Australian Community Media (ACM) is reworking its investments towards digital and away from manufacturing, the company’s executive chairman Antony Catalano recently confirmed.
Speaking at a recent Farm Writers Association of NSW lunch, Catalano shared his plans for ACM with digital being the primary focus moving forward.
“My aspirations for ACM is to build on what John B Fairfax created – to be the number one regional media company in Australia and one that is hugely strong performing. We’re trying, and we’ve taken a few steps in that process,” Catalano said.
“We’ve gotten out of our manufacturing – the deal [when ACM was bought over from Nine in 2018 by Catalano and Alex Waislitz’s Thorney Investment Group] came with seven print centres. I don’t know much about how to start a press, nor do I want to be manufacturing in a declining industry.
“So, we’ve invested that costs into Prime. In the good old days, newspapers were the second richest form of media behind TV. It doesn’t work that way these days. It’s not a part of the business we need. We need more digital investments and more audiences being able to access our print digital products or broadcast.”
ACM is the trading name of Rural Press, which is responsible for over 160 regional publications including The Newcastle Herald, The Canberra Times, The Courier, The Examiner, The Border Mail and the Illawarra Mercury, in addition to more than 100 community-based websites and agricultural publications including The Land and Queensland Country Life.
Sprinter recently reported that ACM is expected to turn off its presses at North Richmond at the end of June, leaving an association that represents regional newspapers in NSW “assessing options” about where it will send its publications to be printed.
ACM also inked a five-year deal worth $100 million with IVE in October 2020 for IVE to print and distribute publications that were published and managed by ACM.
It also signed a deal with News Corp Australia and Nine Entertainment Group (formerly Fairfax Media) last August to utilise each other’s printing networks, confirming the closure of three of its print sites then.
Reinvesting in the business
Having owned ACM for a little over two years now, Catalano shared his vision for regional media at the event, saying that after buying the Rural Press business from Fairfax Media much intervention was needed to get its publications back on track.
“By the time I bought the business, the $2.8 billion merger was made on about $190 million EBITDA and by June 30, what I had to pay for it was four per cent of what Fairfax had paid for it. The business was declining to about $30 million EBITDA. I was buying a business that was in a lot of trouble, primarily because it had been neglected,” he said.
“There has been a big effort in restoring the business and recognising that they are deeply entrenched in their communities. No one invests a level of commitment to those communities in terms of journalism, staff and connectivity.
“Every dollar we’ve made we’ve reinvested into the business. We’ve increased the number of titles that we’ve got and increased their presence in digital.
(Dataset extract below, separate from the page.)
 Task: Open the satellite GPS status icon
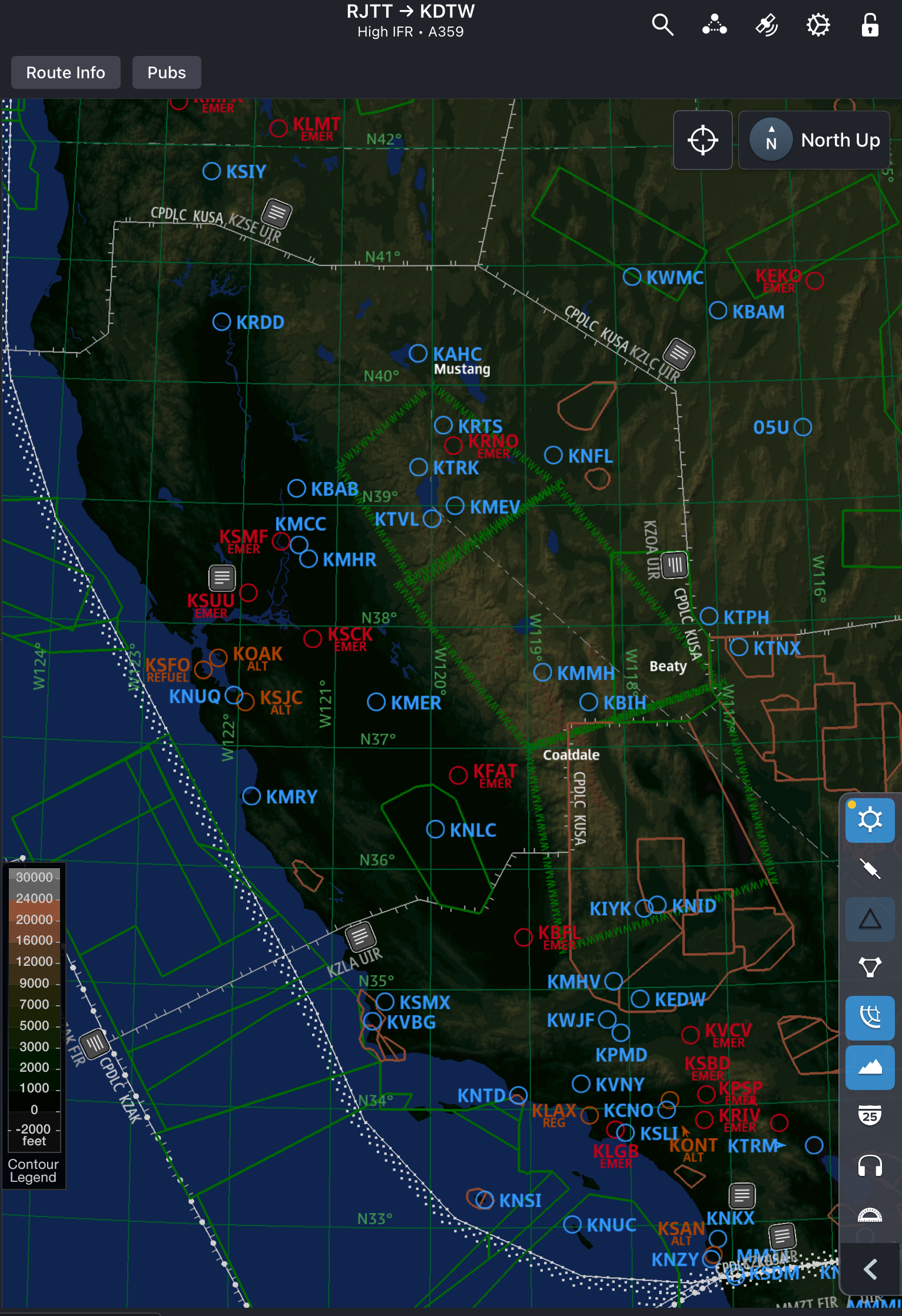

For Alex and myself, it’s a long road and there’s an opportunity for us to invest – and we’re doing all of that.”
Catalano also spoke about how COVID-19 impacted the business not long after he acquired the ACM brand.
“Of the 170 titles that we had, we stood down 89 of them because had we kept them going, we wouldn’t have a business today. We terminated office leases and went into work from home. We also negotiated print contracts with 30-day payments and stopped production of some papers to preserve our cash. Job Keeper was incredible for our business too,” he mentioned.
Catalano also provided some insight into his interest in the community newspapers that News Corp suspended in April 2020, saying that the suspension only came after News Corp and ACM couldn’t reach a deal.
“There were about 120 publications that we were in negotiations with for about a year. I had a vision to create the largest regional media business in the country and if we’d added our 170 publications to News Corp’s, we would have been 290 media outlets,” Catalano said.
“Regrettably, the price I wanted was a little more than the cost of closure for them, so they made that decision.”